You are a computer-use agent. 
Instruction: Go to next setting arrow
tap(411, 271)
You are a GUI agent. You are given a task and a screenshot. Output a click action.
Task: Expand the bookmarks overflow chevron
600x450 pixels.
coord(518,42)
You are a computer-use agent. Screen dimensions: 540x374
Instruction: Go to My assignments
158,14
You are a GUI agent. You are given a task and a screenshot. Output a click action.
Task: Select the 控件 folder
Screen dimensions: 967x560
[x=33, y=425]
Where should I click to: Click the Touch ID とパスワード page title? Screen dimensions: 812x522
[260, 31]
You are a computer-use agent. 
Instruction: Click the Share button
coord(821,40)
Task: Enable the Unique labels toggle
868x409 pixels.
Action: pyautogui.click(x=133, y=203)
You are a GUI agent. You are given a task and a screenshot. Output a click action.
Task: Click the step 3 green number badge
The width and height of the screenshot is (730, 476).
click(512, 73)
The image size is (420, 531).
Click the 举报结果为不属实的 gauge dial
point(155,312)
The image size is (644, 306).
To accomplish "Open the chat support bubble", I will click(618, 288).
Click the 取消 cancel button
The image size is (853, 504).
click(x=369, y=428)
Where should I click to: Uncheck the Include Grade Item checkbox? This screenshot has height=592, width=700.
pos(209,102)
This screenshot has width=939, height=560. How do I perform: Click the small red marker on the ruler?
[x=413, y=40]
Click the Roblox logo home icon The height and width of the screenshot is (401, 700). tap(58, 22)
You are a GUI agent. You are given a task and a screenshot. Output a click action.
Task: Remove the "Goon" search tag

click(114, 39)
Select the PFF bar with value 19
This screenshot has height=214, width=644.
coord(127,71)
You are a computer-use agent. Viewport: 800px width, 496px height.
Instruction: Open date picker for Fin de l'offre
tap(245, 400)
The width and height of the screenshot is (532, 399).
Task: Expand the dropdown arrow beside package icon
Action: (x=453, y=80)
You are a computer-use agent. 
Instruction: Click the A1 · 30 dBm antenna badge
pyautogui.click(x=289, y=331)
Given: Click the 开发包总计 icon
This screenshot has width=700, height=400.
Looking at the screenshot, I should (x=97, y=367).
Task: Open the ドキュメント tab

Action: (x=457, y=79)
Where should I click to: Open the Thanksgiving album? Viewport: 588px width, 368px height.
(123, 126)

────────

Write out the whole listing again, exactly as it stands.

= Answer to this exercise =
You are a computer-use agent. 
Instruction: Go to next setting arrow
tap(411, 271)
You are a GUI agent. You are given a task and a screenshot. Output a click action.
Task: Expand the bookmarks overflow chevron
600x450 pixels.
coord(518,42)
You are a computer-use agent. Screen dimensions: 540x374
Instruction: Go to My assignments
158,14
You are a GUI agent. You are given a task and a screenshot. Output a click action.
Task: Select the 控件 folder
Screen dimensions: 967x560
[x=33, y=425]
Where should I click to: Click the Touch ID とパスワード page title? Screen dimensions: 812x522
[260, 31]
You are a computer-use agent. 
Instruction: Click the Share button
coord(821,40)
Task: Enable the Unique labels toggle
868x409 pixels.
Action: pyautogui.click(x=133, y=203)
You are a GUI agent. You are given a task and a screenshot. Output a click action.
Task: Click the step 3 green number badge
The width and height of the screenshot is (730, 476).
click(512, 73)
The image size is (420, 531).
Click the 举报结果为不属实的 gauge dial
point(155,312)
The image size is (644, 306).
To accomplish "Open the chat support bubble", I will click(618, 288).
Click the 取消 cancel button
The image size is (853, 504).
click(x=369, y=428)
Where should I click to: Uncheck the Include Grade Item checkbox? This screenshot has height=592, width=700.
pos(209,102)
This screenshot has width=939, height=560. How do I perform: Click the small red marker on the ruler?
[x=413, y=40]
Click the Roblox logo home icon The height and width of the screenshot is (401, 700). tap(58, 22)
You are a GUI agent. You are given a task and a screenshot. Output a click action.
Task: Remove the "Goon" search tag

click(114, 39)
Select the PFF bar with value 19
This screenshot has height=214, width=644.
coord(127,71)
You are a computer-use agent. Viewport: 800px width, 496px height.
Instruction: Open date picker for Fin de l'offre
tap(245, 400)
The width and height of the screenshot is (532, 399).
Task: Expand the dropdown arrow beside package icon
Action: (x=453, y=80)
You are a computer-use agent. 
Instruction: Click the A1 · 30 dBm antenna badge
pyautogui.click(x=289, y=331)
Given: Click the 开发包总计 icon
This screenshot has width=700, height=400.
Looking at the screenshot, I should (x=97, y=367).
Task: Open the ドキュメント tab

Action: (x=457, y=79)
Where should I click to: Open the Thanksgiving album? Viewport: 588px width, 368px height.
(123, 126)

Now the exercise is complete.